The problem is that ANTLR doesn't know it can match the first alternative until it actually tries to match it (since you didn't give it any hints). So it will first try to match the rule, and if it succeeds it will actually match it and perform all associated actions (memoize
option avoids exactly this by remembering the particular rule succeeded for the given input position and not repeating the whole matching process).
Example:
"a" AND ( "b" AND "c" )
To match this, ANTLR must:
- Match
"a"
- Decide whether the
AND
can be matched using the inner rule
- To do this, it tries to match the inner rule
AND
matches, (
means go to and_thing
- To match
and_thing
, it must:
- Match
(
and "b"
- Decide whether the
AND
can be matched using the inner rule
- To do this, it tries to match the inner rule against
AND "c"
- The predicate succeeds -
AND "c"
matches the inner rule
- Match the inner rule against
AND "c"
- Match
)
- The predicate succeeds -
AND ( "b" AND "c" )
matches the inner rule
- Match the inner rule against
AND ( "b" AND "c" )
AND
matches, (
means go to and_thing
- To match
and_thing
, it must:
- Match
(
and "b"
- Decide whether the
AND
can be matched using the inner rule
- To do this, it tries to match the inner rule against
AND "c"
- The predicate succeeds -
AND "c"
matches the inner rule
- Match the inner rule against
AND "c"
- Match
)
AS the emphasized parts of the process show, ANTLR needs to match the text AND "c"
four times to match the input, while there's one level of nesting. If there was another level, this whole process would repeat twice, so ANTLR would parse the last part eight times.
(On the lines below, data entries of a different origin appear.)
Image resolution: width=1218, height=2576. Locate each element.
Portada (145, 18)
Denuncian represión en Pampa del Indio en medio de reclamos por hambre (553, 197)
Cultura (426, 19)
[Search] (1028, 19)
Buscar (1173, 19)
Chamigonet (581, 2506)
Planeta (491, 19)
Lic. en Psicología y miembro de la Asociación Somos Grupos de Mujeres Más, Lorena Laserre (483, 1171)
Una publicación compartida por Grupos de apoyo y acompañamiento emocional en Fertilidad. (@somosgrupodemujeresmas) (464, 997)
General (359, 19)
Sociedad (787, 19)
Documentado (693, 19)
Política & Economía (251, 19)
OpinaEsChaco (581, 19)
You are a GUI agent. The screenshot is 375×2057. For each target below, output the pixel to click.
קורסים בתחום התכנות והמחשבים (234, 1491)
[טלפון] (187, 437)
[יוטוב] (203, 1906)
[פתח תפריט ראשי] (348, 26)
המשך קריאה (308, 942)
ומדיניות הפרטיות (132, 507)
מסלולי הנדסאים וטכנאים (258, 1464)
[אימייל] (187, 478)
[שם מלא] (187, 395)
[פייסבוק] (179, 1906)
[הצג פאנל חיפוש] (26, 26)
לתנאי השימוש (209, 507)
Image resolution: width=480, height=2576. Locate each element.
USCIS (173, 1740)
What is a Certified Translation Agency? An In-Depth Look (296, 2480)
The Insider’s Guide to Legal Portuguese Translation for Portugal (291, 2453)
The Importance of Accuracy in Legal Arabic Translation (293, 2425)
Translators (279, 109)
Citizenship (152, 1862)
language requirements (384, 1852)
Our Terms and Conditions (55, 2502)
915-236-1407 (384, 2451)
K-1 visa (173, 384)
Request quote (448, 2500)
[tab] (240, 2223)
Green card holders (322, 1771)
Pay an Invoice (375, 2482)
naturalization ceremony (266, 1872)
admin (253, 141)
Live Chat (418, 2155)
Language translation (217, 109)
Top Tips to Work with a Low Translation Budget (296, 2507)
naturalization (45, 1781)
One related remark - if you use syntactic predicates rather than backtrack option, you can fine-tune what the predicate contains - in some cases it needs not contain the whole rule being predicated. In your example above, you could just tell ANLTR to use the OP_AND and_level2_thing
rule whenever it encounters OP_AND
, without needing to check whether and_level2_thing
matches. Note that you can only do this because you know that either and_level2_thing
will match, or the other alternative will fail as well. If you do this wrong you end up with the parser getting lost and refusing an input that would be valid if it chose the right alternative.